I was looking over the request again.. more to the specifics..
As with the stuff i am putting together, the hardest part (for a app engineer) is data aquisition (and potentially quality)
I ALSO looked over the answers from others, and the truth is Quantiacs or Quantopian may not do as they are not complete datasets or even near complete. Quantiacs is mostly futures as their customers want the size and liquidity that such can bring compared to the stock market (as far as i can tell from what work i have done). Quantopian on the other hand, restricts their data set to a subset of companies and other items to have certain qualities and so is also not as complete.
The data set I have contains 11,114 symbols
and it starts about 2006 and goes to 2019 (w 2020 pending)
though i have not had time to write code to go back and check for missing parts.
AND it has the caveat that it would be missing companies that went out of business before the date i initially created the symbol list and so had no symbol for me to pull data up on. there are a few other things about it, like figuring out how the sources handled splits so that this method can be known in any software one would write against it (given i am out of work, i dont have lots of time to work on anything that may not lead to earnings for my wife and family so things tend to sit due to priorities).

PROVIDED MATERIAL =
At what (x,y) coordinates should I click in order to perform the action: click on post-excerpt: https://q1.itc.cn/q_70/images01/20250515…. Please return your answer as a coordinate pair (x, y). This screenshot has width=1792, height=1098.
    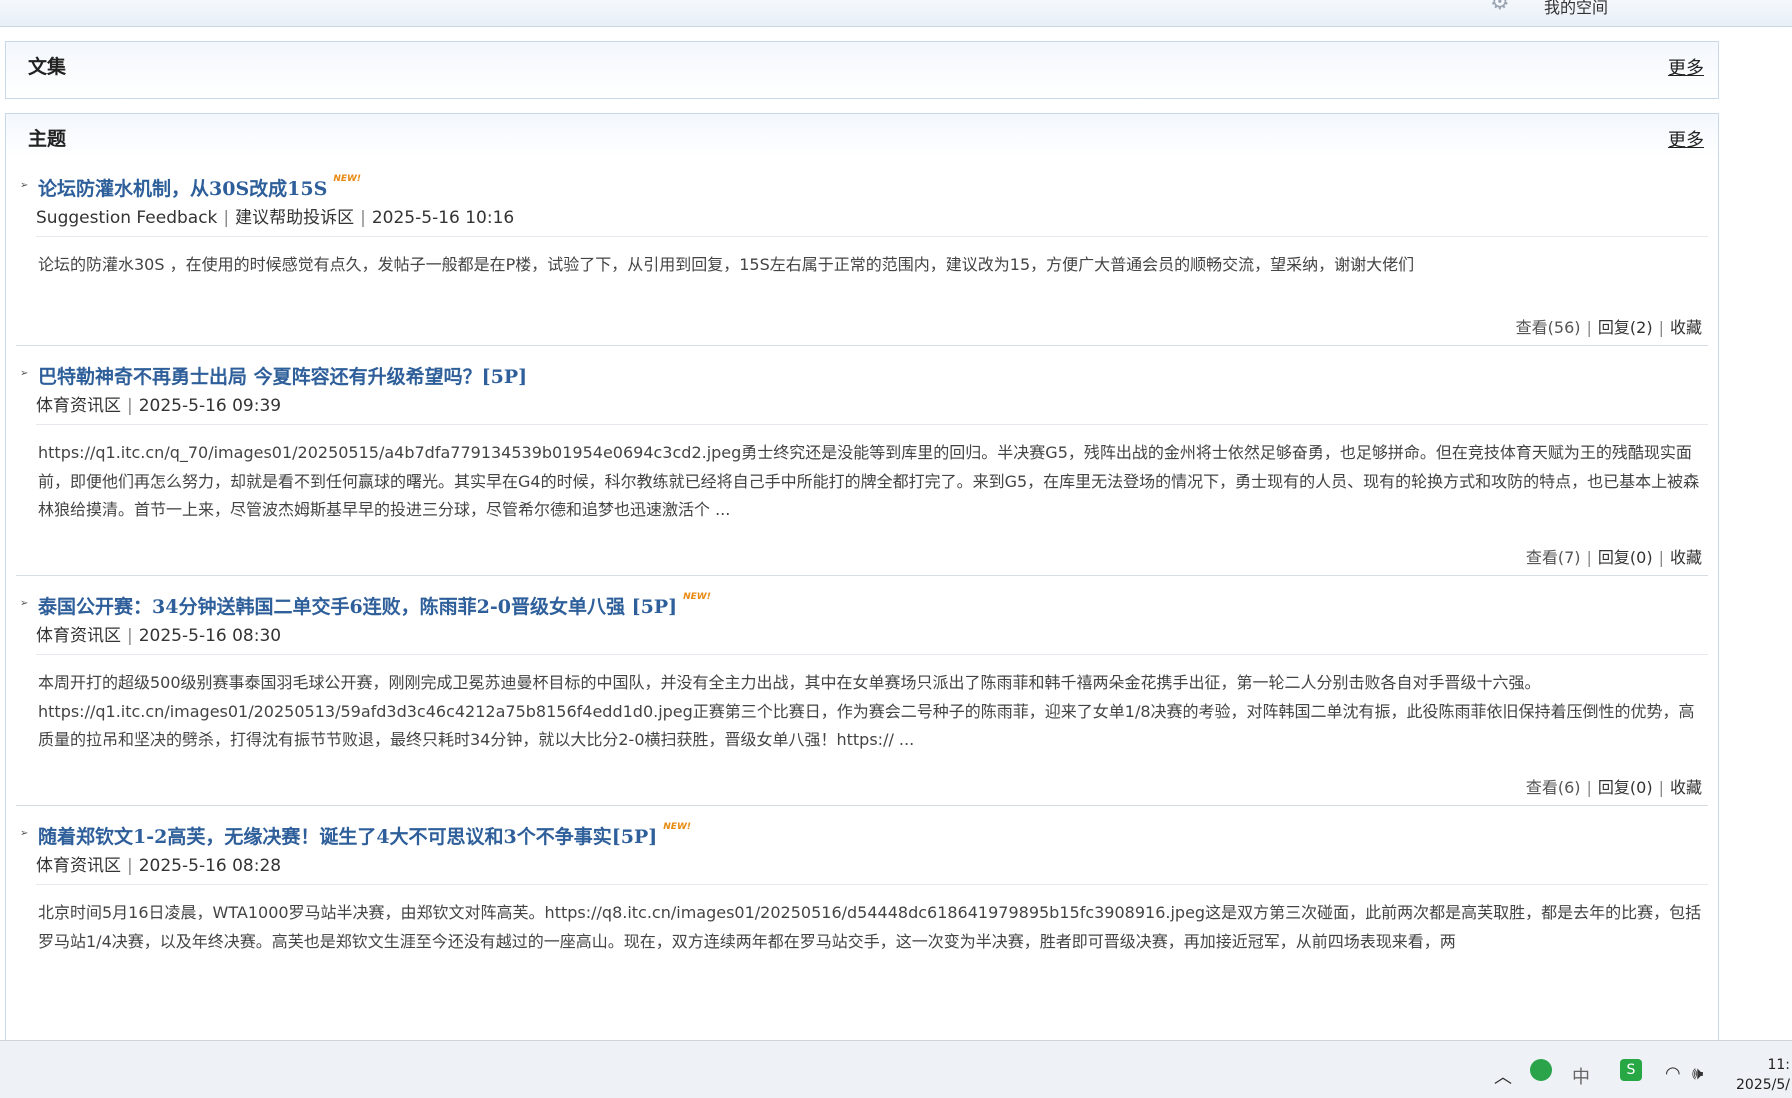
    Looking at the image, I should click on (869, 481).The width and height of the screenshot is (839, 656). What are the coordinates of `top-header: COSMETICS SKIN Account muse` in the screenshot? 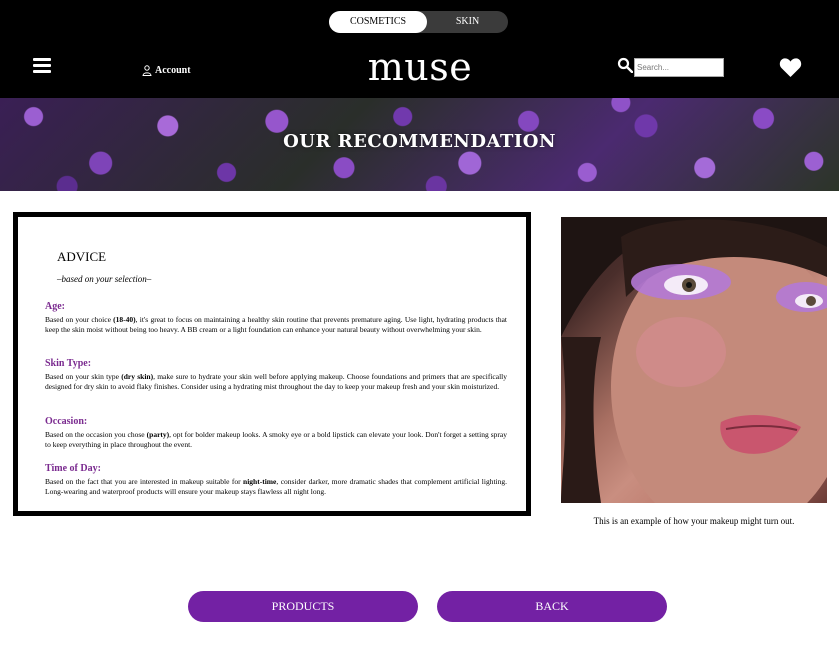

APPLY WHAT YOU READ =
• 1. In the post about market data, how many symbols does the writer's data set contain?
• 2. Write out the passage of the post about market data that begins at the words "The data set" and ends after "due to priorities).", copying it word for word.

PER-TASK ANSWERS =
• 1. 11,114 symbols

• 2.
The data set I have contains 11,114 symbols
and it starts about 2006 and goes to 2019 (w 2020 pending)
though i have not had time to write code to go back and check for missing parts.
AND it has the caveat that it would be missing companies that went out of business before the date i initially created the symbol list and so had no symbol for me to pull data up on. there are a few other things about it, like figuring out how the sources handled splits so that this method can be known in any software one would write against it (given i am out of work, i dont have lots of time to work on anything that may not lead to earnings for my wife and family so things tend to sit due to priorities).